Кевин стремился в кресло губернатора совсем по другим причинам. Двадцать лет работы в правоохранительных органах убедили его, что закон берет верх над преступностью. Пресса приветствовала снижение числа насильственных преступлений. Город, улицы становились все безопаснее. Но на следующем, более высоком уровне умные и обладающие немалыми связями преступники не сдавали своих позиций. Может, и наоборот, укрепляли их. А что знал Ивен Миллер об организованной преступности?
Ближайшие соратники говорили Кевину, что он тешит себя напрасными надеждами. «Единственное, чего ты можешь добиться, так это стать кандидатом, который может расколоть партию», — как-то сказал ему его личный адвокат Роберт Сандерс. Но Сандерс тем не менее согласился взять на себя подготовку избирательной кампании Кевина на предварительном этапе, до того как Кевин во всеуслышание объявит о своих намерениях. Так что первый шаг уже сделан.
Кевин облизнул губы, провел пальцем по наклейке на папке, произнес написанное на ней слово вслух: «Константинос».
Сведения о Димитрии, хранящиеся в этой папке, могли произвести эффект разорвавшейся бомбы, но он не хотел доверять источнику, от которого они поступили. Эту информацию он получил от Шейлы, девушки по вызовам, работавшей в эскорт-службе, вроде бы принадлежащей Джозефу Брауну, и Кевину оставалось только гадать, как она попала к Шейле. Она и раньше снабжала его информацией по Брауну в обмен на его услугу — он освободил ее однажды от судебного преследования. Иногда сообщала что-то важное, обычно — всякую ерунду. Шейла дала ему знать, что у Брауна есть деловой партнер, который предпочитает не светиться, и партнером этим, как следовало из новых документов, был Джеймс Миллер. Любопытный поворот, ничего не скажешь. Теперь Шейла утверждала, что один из ее дружков входил в команду Димитрия, которая вытрясала деньги из должников. Вещественными уликами Шейла не располагала — пока, но она обещала записать информацию приятеля на магнитофон, чтобы потом они могли его арестовать и предложить сделку: свобода в обмен на показания против Димитрия.

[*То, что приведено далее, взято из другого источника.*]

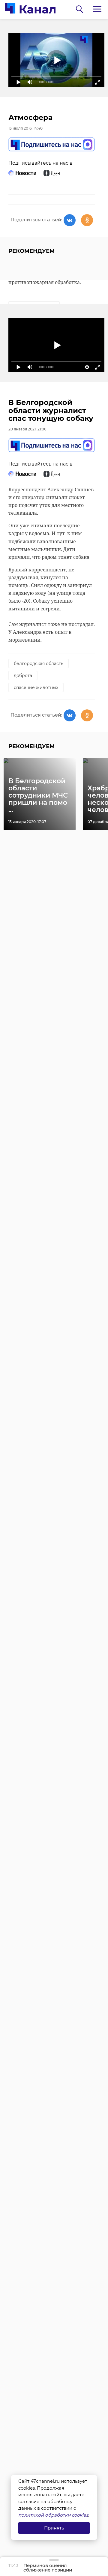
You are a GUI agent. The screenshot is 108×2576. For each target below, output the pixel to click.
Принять (54, 2528)
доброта (23, 675)
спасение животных (36, 687)
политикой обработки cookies (53, 2515)
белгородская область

Но Кевину требовалось нечто большее. Или он добывал подтверждение информации Шейлы, или ему приходилось принимать чрезвычайно ответственное решение: действовать на основе сведений, которым он целиком не доверял. Если Шейла говорила правду о рэкетирской активности Димитрия и о том, что Джеймс Миллер получал доходы от эскорт-службы, он мог не только упечь в тюрьму Константиноса, но и свалить Миллеров. Возможно, при этом достанется и Брауну.
Кевин просмотрел список телефонов, с которых ему звонили в этот день, нашел нужный номер. Этот человек мог подтвердить сообщение Шейлы. Нажал семь кнопок, дождался, пока на другом конце провода снимут трубку. Женщина отвечала ему шепотом, видно, была не одна, и сразу предложила перезвонить завтра.
После того как Кевин положил трубку, настроение у него заметно улучшилось: он чувствовал, что не только одержит победу в зале суда, но и замарает Миллеров.
«Не торопись, — одернул он себя. — Будь осмотрительнее!» В судебном процессе «Народ против Димитрия Константиноса» каждому игроку было что скрывать. В том числе и окружному прокурору Кевину Аллену.
* * *
Роз вышла из графика, задержавшись на шоу Рози О'Доннелл дольше положенного. Поблагодарив зрителей в студии во время рекламной паузы, она покинула устланную красным ковром сцену с разноцветными прожекторами, освещавшими стол Рози и кресло очередного гостя передачи. Выскочив из-под жарких «юпитеров», Роз сняла сценический грим, намазала губы, взяла в гардеробе черное пальто от Бурберри и поспешила к автомобилю, который прислал за ней Дарио.
Скользнула на заднее сиденье, откинулась на спинку. Шофер дождался просвета в транспортном потоке и помчал ее через весь город. Роз прикинула, что ей еще предстоит. Ланч с Дарио, потом встреча с читателями, еще два телеинтервью в прямом эфире, одно интервью у нее в квартире для журнала «Стиль». Из головы не выходили две посылки, которые она получила: на приеме — с живыми розами, потом в «Парадизо» — с засохшими лепестками. Вчера вечером у нее мелькнула мысль, что розы мог прислать Димитрий. Но теперь, при свете дня, она поняла, что это нелепо.